## DATA SHOWN
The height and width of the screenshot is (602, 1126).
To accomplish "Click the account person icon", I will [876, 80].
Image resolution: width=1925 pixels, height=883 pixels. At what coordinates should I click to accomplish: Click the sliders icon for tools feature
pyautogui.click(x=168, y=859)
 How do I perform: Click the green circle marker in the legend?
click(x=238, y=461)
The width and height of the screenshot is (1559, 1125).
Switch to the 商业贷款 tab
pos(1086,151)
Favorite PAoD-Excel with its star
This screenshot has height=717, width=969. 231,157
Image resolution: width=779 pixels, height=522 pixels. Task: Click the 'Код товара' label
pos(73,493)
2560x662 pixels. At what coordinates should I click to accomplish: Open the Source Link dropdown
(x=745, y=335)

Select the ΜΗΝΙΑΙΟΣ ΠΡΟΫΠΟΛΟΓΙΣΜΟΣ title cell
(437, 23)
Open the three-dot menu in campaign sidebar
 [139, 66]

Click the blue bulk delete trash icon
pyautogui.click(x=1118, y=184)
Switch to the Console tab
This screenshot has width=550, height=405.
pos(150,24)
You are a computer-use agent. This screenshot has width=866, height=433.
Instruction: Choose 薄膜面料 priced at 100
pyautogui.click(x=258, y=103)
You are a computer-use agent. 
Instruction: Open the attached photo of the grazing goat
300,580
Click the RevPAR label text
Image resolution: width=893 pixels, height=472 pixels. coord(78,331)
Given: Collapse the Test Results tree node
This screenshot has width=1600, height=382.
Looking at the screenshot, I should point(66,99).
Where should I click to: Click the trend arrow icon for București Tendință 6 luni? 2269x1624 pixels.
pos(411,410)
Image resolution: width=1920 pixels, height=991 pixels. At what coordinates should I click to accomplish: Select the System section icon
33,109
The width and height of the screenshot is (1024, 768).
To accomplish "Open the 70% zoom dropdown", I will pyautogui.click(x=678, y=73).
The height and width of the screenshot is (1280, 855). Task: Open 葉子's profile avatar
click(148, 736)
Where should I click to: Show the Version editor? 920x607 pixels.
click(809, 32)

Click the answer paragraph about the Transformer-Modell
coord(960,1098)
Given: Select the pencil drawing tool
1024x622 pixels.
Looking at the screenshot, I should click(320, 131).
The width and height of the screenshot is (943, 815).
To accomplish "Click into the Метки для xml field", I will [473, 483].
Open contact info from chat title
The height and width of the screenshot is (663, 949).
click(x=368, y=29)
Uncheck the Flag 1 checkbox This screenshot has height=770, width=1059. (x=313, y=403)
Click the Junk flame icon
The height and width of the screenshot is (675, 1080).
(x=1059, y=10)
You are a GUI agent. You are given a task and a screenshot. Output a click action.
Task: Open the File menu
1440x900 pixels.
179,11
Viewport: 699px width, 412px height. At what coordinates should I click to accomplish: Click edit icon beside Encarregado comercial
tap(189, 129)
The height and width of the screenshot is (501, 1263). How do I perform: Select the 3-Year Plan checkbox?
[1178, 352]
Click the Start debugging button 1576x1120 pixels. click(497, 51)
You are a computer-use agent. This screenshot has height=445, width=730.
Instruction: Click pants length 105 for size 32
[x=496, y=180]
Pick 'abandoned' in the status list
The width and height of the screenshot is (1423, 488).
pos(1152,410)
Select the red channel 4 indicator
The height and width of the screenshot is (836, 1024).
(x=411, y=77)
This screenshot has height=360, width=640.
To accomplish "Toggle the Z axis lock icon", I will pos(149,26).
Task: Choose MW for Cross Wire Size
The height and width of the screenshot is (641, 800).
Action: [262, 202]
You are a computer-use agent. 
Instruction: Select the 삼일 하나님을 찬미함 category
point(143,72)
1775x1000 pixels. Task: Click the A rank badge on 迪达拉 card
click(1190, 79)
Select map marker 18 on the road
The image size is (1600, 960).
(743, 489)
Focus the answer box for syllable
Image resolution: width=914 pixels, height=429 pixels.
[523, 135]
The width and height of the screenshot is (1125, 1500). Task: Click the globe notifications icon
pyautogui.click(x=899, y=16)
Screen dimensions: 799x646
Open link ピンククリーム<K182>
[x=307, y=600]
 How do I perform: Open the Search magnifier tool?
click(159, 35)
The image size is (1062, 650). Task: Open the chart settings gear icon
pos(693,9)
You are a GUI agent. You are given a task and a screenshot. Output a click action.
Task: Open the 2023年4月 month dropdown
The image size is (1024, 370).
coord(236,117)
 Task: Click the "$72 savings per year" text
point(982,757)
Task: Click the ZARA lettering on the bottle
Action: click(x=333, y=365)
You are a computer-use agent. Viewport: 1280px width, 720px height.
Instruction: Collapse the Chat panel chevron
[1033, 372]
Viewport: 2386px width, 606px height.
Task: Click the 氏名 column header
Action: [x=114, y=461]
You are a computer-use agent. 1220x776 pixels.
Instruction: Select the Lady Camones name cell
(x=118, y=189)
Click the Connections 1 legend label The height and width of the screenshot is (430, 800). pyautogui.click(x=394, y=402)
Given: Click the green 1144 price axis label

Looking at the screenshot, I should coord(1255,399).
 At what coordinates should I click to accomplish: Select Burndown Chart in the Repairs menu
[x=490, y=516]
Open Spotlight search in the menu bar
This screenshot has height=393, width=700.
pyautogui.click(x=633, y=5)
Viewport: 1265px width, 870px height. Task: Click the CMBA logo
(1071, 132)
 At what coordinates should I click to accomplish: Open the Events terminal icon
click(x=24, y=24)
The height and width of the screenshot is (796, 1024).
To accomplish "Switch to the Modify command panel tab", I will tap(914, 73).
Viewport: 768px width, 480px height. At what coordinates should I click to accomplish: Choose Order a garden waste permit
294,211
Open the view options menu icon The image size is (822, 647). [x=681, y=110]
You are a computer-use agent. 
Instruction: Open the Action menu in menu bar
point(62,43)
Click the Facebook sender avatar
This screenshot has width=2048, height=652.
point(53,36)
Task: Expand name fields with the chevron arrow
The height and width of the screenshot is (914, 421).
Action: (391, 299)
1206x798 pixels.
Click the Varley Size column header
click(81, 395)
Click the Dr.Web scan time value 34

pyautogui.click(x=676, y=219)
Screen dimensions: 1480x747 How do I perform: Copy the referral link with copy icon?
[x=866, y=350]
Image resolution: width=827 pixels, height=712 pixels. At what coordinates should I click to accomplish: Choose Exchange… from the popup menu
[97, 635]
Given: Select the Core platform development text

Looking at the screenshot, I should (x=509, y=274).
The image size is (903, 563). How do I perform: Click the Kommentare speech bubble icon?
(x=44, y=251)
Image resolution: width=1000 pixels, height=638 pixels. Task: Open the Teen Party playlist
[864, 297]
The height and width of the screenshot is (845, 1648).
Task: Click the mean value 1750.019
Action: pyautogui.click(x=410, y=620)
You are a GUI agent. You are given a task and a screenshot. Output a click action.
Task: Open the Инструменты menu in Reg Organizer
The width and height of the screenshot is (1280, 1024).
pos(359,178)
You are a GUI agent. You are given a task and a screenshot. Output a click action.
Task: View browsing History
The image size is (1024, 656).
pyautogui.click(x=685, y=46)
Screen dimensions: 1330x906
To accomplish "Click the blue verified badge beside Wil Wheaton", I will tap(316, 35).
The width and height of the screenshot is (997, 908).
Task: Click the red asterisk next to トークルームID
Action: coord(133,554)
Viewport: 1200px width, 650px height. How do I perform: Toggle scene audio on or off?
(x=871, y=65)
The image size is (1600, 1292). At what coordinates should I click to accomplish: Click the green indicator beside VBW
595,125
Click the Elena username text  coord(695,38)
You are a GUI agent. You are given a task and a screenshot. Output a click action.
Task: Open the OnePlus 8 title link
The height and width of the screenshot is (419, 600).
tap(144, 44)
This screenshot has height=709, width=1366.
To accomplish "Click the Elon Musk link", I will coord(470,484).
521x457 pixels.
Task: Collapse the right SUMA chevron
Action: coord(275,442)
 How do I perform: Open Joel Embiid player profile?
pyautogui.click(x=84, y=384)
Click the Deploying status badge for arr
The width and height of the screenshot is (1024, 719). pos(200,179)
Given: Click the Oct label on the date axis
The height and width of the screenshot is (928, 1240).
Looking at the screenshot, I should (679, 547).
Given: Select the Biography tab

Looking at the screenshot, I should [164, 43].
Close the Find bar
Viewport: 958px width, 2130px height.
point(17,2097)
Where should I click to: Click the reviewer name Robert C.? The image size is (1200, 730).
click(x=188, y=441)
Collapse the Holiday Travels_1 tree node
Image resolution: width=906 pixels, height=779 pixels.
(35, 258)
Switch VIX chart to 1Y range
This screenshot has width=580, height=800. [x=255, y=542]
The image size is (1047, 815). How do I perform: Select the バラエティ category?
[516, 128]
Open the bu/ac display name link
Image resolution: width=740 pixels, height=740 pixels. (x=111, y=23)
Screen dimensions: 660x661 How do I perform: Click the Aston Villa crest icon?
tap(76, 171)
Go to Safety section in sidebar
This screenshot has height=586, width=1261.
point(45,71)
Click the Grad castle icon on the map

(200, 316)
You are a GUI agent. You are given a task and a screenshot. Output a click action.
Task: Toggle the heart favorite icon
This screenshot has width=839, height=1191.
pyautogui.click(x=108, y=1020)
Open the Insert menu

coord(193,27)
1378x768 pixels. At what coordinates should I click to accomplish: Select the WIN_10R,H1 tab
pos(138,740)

## WHAT TO DO
Print exactly the lines from the one with "Open the bu/ac display name link" through the last line of the material, including both, and no others.

## TASK ANSWER
Open the bu/ac display name link
Image resolution: width=740 pixels, height=740 pixels. (x=111, y=23)
Screen dimensions: 660x661 How do I perform: Click the Aston Villa crest icon?
tap(76, 171)
Go to Safety section in sidebar
This screenshot has height=586, width=1261.
point(45,71)
Click the Grad castle icon on the map

(200, 316)
You are a GUI agent. You are given a task and a screenshot. Output a click action.
Task: Toggle the heart favorite icon
This screenshot has width=839, height=1191.
pyautogui.click(x=108, y=1020)
Open the Insert menu

coord(193,27)
1378x768 pixels. At what coordinates should I click to accomplish: Select the WIN_10R,H1 tab
pos(138,740)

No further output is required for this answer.